• **Given records**:
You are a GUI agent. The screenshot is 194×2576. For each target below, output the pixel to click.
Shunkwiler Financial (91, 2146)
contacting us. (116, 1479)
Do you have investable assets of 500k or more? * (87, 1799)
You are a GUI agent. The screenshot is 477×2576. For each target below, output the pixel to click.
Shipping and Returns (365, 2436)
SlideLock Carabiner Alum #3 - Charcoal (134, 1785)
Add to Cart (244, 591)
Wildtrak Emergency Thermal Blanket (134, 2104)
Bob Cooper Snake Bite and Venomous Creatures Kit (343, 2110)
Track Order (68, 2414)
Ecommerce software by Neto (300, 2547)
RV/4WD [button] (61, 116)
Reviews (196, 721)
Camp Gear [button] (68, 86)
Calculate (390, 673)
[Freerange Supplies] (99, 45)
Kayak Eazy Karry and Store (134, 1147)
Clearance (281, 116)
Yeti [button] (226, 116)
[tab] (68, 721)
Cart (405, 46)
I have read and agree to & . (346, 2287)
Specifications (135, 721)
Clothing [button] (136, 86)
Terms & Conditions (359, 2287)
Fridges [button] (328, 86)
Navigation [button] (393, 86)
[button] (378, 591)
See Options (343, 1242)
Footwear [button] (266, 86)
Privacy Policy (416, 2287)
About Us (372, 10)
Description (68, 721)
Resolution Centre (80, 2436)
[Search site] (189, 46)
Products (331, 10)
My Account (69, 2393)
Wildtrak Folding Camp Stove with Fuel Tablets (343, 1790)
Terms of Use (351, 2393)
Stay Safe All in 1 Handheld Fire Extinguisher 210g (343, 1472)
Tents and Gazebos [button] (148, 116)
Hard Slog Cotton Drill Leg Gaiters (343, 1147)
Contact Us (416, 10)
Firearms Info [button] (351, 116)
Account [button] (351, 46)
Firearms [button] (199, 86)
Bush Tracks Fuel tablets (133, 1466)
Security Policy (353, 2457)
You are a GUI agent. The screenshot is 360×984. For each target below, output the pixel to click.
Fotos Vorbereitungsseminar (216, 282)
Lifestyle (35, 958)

• **What to produce**: Lines with "pixel": find them in the data and copy each one.

• **Result for this exercise**:
You are a GUI agent. The screenshot is 194×2576. For each target below, output the pixel to click.
You are a GUI agent. The screenshot is 477×2576. For each target below, output the pixel to click.
You are a GUI agent. The screenshot is 360×984. For each target below, output the pixel to click.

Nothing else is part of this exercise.